Aside from the charge that the regime imprisons political opponents, the U.S. media say the DPRK “allows its people to starve.”

It’s true that devastating floods, made worse by fuel shortages brought on by U.S.-imposed sanctions, have led to crop failures and times of widespread hunger in this far-northern country. Having to constantly be on military alert because of U.S. war threats doesn’t help.

It’s also true that many parts of Africa experience widespread hunger and malnutrition — though the governments of these countries are not vilified because of it.

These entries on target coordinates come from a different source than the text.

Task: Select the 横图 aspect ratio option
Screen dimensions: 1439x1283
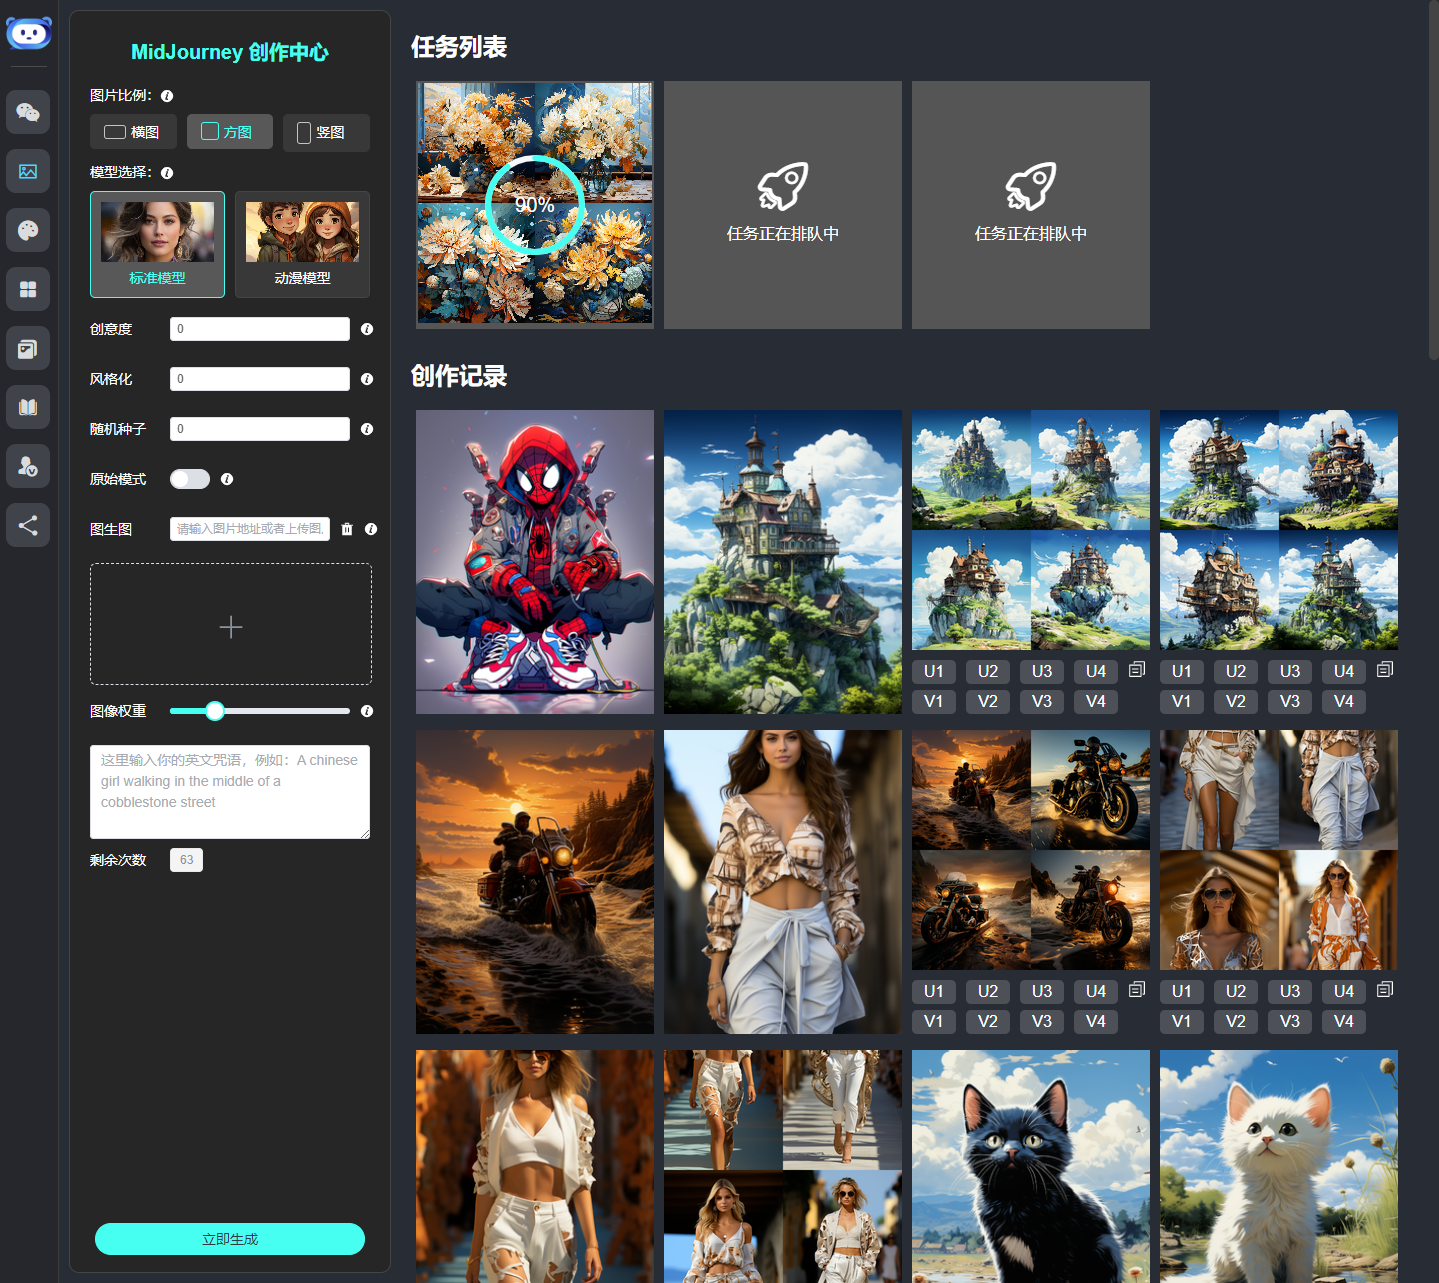Action: tap(133, 132)
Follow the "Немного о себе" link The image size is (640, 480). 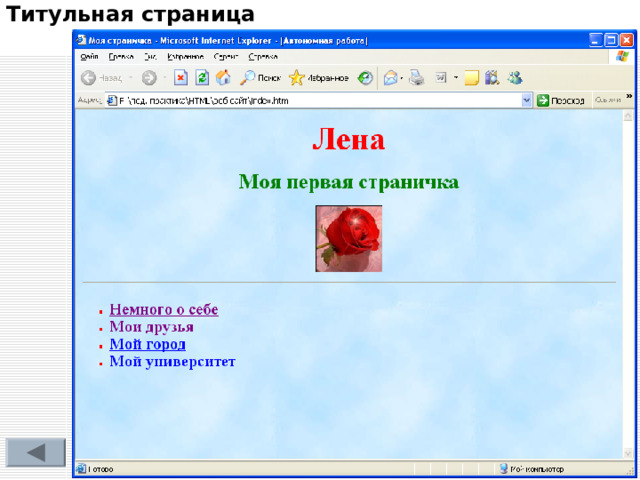click(x=163, y=310)
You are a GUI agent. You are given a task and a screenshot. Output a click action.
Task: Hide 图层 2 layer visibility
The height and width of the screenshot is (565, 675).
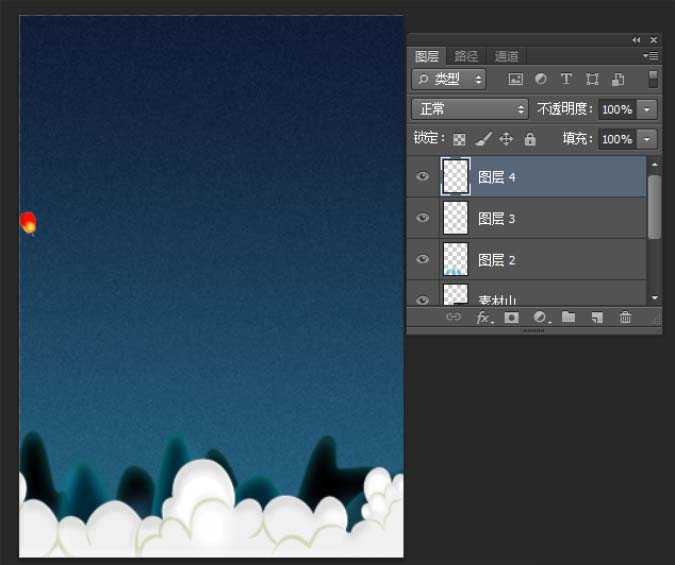(x=423, y=259)
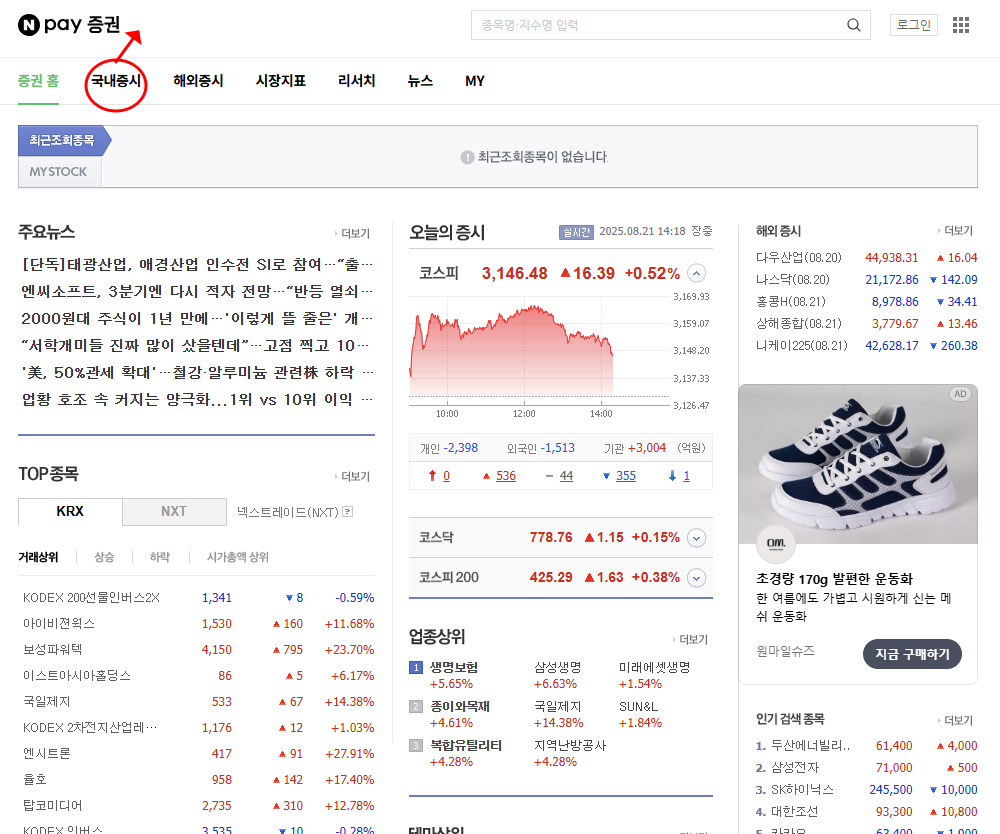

In Africa, the cause of hunger is the systematic plundering of resources by U.S. and European imperialism, which has arrested national development and kept most of the continent poor. The imperialists have intervened there many times to ensure that the economic system in Africa remains capitalist — meaning it is open to exploitation by U.S. and European corporations.

The U.S. media selectively blame the socialist government in north Korea, as though its ideology is responsible for any hardships faced by its people. They don’t deem it necessary to mention that the socialist DPRK guarantees all its people an education, health care and housing, as well as a job.

The gossip site TMZ claims that Rodman has apologized for his trip. Whatever the truth, and whatever comes next, right now the anti-imperialist movement owes him a huge thank you. His visit with Kim Jong Un is the first friendly trip to the DPRK by a U.S. citizen that everybody knows about. The war-weary public in the United States will be motivated to find out the truth about their sisters and brothers in north Korea.